É só entrar e sentar

Nancy Raskauskas, para Gazzette-Times

Quando Katrina DiFonzo pegou o ônibus na parte do Centro de Corvallis (Oregon, EUA, 50 mil habitantes) onde os carros são proibidos,  ela não precisou parar para colocar as moedas na caixa coletora da tarifa: simplesmente subiu no ônibus e se sentou. Agora, todo mundo que vier a utilizar o Sistema de Transporte de Corvallis (CTS na sigla em inglês), ou o Beaver Bus (ônibus para estudantes), poderá fazer o mesmo.

O CTS passou a operar com tarifa zero no dia 1º de fevereiro, custeada por uma Taxa Transporte aprovada pela Câmara Municipal, que cobrará $2,75 dólares por família mensalmente. A Taxa Transporte é uma das três Taxas para Iniciativas Sustentáveis que, somadas, chegam a $4,05 dólares. As outras duas cobrem o custeio das calçadas e árvores.

A taxa substituiu a parte do orçamento municipal (impostos sobre propriedade) antes destinada para o transporte. Aquele dinheiro agora está disponível para uso em outras áreas, como a biblioteca, os parques e os departamentos de polícia e bombeiros. Além do mais, poupou o fundo de transporte de possíveis cortes (o orçamento municipal está com um déficit de $3 milhões de dólares).

O CTS conta com doze linhas que cobrem diariamente a cidade entre as sete da manhã e oito da noite. O Beaver Bus tem três linhas que operam mais tarde nos dias em que a universidade está aberta, na terça, quinta e sábado, até 2h45 da madrugada. Estudantes e não estudantes podem utilizá-lo.

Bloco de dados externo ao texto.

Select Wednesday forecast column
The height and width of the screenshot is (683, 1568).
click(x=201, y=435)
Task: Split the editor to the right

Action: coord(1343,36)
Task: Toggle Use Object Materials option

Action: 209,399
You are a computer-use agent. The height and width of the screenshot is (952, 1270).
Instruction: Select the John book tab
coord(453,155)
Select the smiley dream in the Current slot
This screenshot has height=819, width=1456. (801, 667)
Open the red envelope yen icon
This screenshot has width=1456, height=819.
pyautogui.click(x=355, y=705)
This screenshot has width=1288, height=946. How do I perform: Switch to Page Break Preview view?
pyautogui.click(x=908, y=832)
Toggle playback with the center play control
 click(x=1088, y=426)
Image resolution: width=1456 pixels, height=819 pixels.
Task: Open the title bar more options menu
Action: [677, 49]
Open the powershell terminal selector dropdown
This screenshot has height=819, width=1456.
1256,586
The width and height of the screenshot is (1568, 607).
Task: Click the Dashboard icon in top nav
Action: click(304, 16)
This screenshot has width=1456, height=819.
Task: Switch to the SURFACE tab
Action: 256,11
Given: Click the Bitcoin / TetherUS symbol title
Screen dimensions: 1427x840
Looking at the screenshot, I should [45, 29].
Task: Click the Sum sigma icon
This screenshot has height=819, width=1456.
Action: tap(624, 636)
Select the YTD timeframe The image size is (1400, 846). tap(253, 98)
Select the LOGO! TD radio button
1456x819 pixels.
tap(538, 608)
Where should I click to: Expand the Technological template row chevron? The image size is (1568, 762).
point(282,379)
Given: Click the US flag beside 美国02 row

Linda Hartzell elogiou o novo sistema de transporte sem tarifa enquanto andava num dos ônibus. “Gostei, vou pegar mais ônibus agora”. No entanto, outros sistemas que se ligam ao CTS ainda cobram passagem.

Para Katrina DiFonzo, estudante de arte, muitas pessoas ainda não sabem da novidade. “Deveriam pôr uma placa aqui”, sugeriu, apontando para a estação de transferência. A motorista de ônibus Anna Hook concorda. Viu usuários com o dinheiro separado para pagar a passagem arregalarem os olhos ao ver a placa indicando gratuidade. “É só hoje?”, alguns questionaram. “Eu disse, não, não é só hoje!”

O secretário de Transportes, Tim Bates, justificou a demora em divulgar as mudanças no CTS como decorrência do longo processo para a aprovação das Taxas para Iniciativas Sustentáveis. E também por conta de uma recomendação da Comissão Orçamentária para que as taxas fossem suspensas. “A pior coisa seria divulgar e depois retroceder no último segundo. É uma lei municipal e poderia ter sido desfeita”, concluiu.

Superado este empecilho, a prefeitura divulgou a novidade em outdoors. A frase “Hoje é de graça” piscava nas placas eletrônicas acima dos para-brisas dos ônibus. “Naturalmente esperamos que haja um grande aumento no número de viagens”, disse Bates, e a prefeitura irá monitorar o impacto da tarifa zero no uso dos ônibus.